The emergence of GenAI is revealing a fundamental flaw to the assessment of writing as large language models (LLMs) are capable of instantly generating text that is indistinguishable from a human (Nikoli et al., 2024). Human-centred design recommends that one should “start by trying to understand what the real issues are” (Norman, 2013, p. 218), and this is the very process that I engage with. Can we identify what the real issues are in assessing undergraduate students’ writing in world with LLMs

Corbin et al. (2025), call the topic of assessment amidst GenAI a ‘wicked problem’, which among many things “cannot be clearly or conclusively defined” (p. 5). This problem of GenAI and assessment means “different things to different people and these varying definitions pull solutions in contradictory directions” (Corbin et al., 2025, p. 5). Human-centred design focuses on the people (Norman, 2018) and this may involve considering vast demographic, psychographic, and behaviours with further expansive needs, goals, and motivations. These varied perspectives result in a disagreement of what the very problem of GenAI and assessments is; making a singular solution impossible (Corbin et al., 2025).
Students and instructors are the two primary stakeholder groups of this problem space. Students, as supporting their education is the overarching why of assessments and they are the ones engaging with the assessment.

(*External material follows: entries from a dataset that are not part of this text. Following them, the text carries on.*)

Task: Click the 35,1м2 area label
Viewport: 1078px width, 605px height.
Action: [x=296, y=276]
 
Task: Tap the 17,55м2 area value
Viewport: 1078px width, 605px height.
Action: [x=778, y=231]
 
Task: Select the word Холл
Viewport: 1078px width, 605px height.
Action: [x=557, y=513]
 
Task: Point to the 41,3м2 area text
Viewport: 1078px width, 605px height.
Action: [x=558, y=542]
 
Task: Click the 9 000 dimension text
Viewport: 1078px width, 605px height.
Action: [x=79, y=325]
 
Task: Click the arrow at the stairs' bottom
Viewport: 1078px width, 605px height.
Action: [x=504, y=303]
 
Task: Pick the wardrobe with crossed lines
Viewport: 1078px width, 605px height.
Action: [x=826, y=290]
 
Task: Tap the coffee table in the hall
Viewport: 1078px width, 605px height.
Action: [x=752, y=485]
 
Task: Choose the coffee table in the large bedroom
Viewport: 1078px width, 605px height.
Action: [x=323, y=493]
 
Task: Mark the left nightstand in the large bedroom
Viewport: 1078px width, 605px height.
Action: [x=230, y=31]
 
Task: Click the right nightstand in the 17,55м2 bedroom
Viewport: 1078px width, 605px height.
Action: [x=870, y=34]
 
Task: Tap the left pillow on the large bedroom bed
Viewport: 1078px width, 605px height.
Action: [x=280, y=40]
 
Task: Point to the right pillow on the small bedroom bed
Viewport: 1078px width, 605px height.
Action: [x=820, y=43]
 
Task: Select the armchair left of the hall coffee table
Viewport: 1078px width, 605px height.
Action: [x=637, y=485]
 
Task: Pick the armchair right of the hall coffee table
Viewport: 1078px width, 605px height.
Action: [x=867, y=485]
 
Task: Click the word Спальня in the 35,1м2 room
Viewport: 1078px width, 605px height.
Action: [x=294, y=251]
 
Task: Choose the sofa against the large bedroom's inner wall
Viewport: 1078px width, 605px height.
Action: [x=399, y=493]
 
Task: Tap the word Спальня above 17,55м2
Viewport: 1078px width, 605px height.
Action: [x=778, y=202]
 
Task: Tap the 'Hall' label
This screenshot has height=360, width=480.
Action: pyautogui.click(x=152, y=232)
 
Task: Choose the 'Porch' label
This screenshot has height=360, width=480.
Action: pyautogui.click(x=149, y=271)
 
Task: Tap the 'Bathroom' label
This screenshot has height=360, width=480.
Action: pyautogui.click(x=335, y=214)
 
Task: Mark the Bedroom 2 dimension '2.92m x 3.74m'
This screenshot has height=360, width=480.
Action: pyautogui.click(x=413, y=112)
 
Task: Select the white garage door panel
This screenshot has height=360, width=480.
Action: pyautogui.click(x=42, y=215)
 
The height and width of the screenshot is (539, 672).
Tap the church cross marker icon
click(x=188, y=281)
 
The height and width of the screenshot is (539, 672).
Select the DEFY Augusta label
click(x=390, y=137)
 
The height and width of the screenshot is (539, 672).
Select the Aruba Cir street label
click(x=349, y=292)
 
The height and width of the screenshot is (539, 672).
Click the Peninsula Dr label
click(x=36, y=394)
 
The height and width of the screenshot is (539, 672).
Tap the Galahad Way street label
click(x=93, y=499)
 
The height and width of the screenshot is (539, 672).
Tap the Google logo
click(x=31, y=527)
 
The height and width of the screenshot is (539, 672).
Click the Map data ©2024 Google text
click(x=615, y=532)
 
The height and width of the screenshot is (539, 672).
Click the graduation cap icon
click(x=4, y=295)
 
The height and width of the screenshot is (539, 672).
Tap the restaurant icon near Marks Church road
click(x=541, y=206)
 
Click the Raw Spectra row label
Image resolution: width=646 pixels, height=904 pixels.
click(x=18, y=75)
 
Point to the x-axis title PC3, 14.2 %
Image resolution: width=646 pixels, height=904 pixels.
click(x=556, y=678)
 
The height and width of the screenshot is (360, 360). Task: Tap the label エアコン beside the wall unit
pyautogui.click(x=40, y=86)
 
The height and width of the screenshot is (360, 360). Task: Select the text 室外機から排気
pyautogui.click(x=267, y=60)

Instructors, as they are responsible for creating and grading assessments.
Methods of Problem Definition
Through empathy mapping, I have attempted to determine the real issues through capturing various perspectives from a variety of peer-reviewed articles and generated conversation within the stakeholder groups. Empathy mapping allows for a variety of perspectives to be captured and later analyzed to better inform the problem definition. Data points for my process of empathy mapping included: census data (Brunet & Galarneau, 2022) and COU (2018) to inform demographics, a research study by Srivastava et al. (2003) to inform psychographics, the EduFlow AI case study (Delanoy, 2025) to inform psychographics, behaviours, needs, goals, motivations, and what users ‘say’, and numerous ‘discussions’ generated by the large language model (LLM), ChatGPT 5 (OpenAI, 2025) to inform what users ‘say’.
LLMs, with the capability of generating text from large and diverse training data, has the potential to offer a variety of perspectives. However, every LLM is biased and highly dependent on the user’s prompt; a user which may unknowingly introduce bias. To encourage a variety of perspectives, I utilized ChatGPT 5 to generate fake discussions amongst students and teachers that have a variety of technical, writing, and AI ability, as well as a diversity of ages, and educational subject area. To explore the breadth of the problem space, I had to prompt ChatGPT 5 for it, thus limiting the breadth of ideas to me, the user. You can view the ChatGPT 5 prompts and resulting ‘discussions’ and ‘participant’ profiles on my Miro board (linked below).
Issues
I grouped the range of issues under distinct and clearly defined headings:
- Meaningful Learning
- Academic Integrity
- Assessment Design
- Limited Teacher Resources
- Integration of GenAI
- Planning for Integration of GenAI
- AI Literacy
- Unethical AI use
- ‘Authentic’ Assessment
- GenAI Policy (what is ethical use)
- Discerning What is AI vs. Student Writing
- Defined Learner-AI Collaboration
Issue Mapping
I mapped the variety of issues against three different categorizations in an attempt to better understand the network of issues. This allows for exploration of two key human-centred design principles: 1. find the right problem, not just the symptom of the problem and 2. consider the interconnected system since optimization of one part does not always benefit the system as a whole (Norman, 2018). A quick note: that the issues, relationships, and categorizations are still emerging; this is simply a subjective attempt.
| Categorization | Subcategories | Description |
|---|---|---|
| Stakeholder | student and teacher | who may be associated with each issue and how issues affect each other and the associated stakeholder group |
| Temporally | before, during, and after the assessment | when issues may present and influence other issues in the assessment process |
| Systemic Levels | micro (individual), meso (institution), and macro (systemic) | where issues may present and influence other issues across the systemic levels |

Mapping Issues of Assessing Writing Categorized by Stakeholder

Mapping Issues of Assessing Writing Categorized Temporally: Before, During, and After the Assessment

Mapping Issues of Assessing Writing Categorized by Systemic Level: Micro (Individual), Meso (Institution), and Macro (Systemic)
Discussion
The network of interconnected issues does not reveal a clear problem; instead, they reveal numerous interconnected problems, where each problem can be described as a symptom of another, in-line with the wicked problem definition (Corbin et al., 2025). Unfortunately, this makes the design process more challenging and potentially misguided as human-centred design recommends finding the source of the problem, instead of just a symptom (Norman, 2013). So then, where does one start, especially knowing that how we define the problem determines its possible solutions (Corbin et al., 2025; Norman, 2013)? I attempt to explore the problem definition by starting at specific issue or subcategory and following the thread to understand the implications of that starting point.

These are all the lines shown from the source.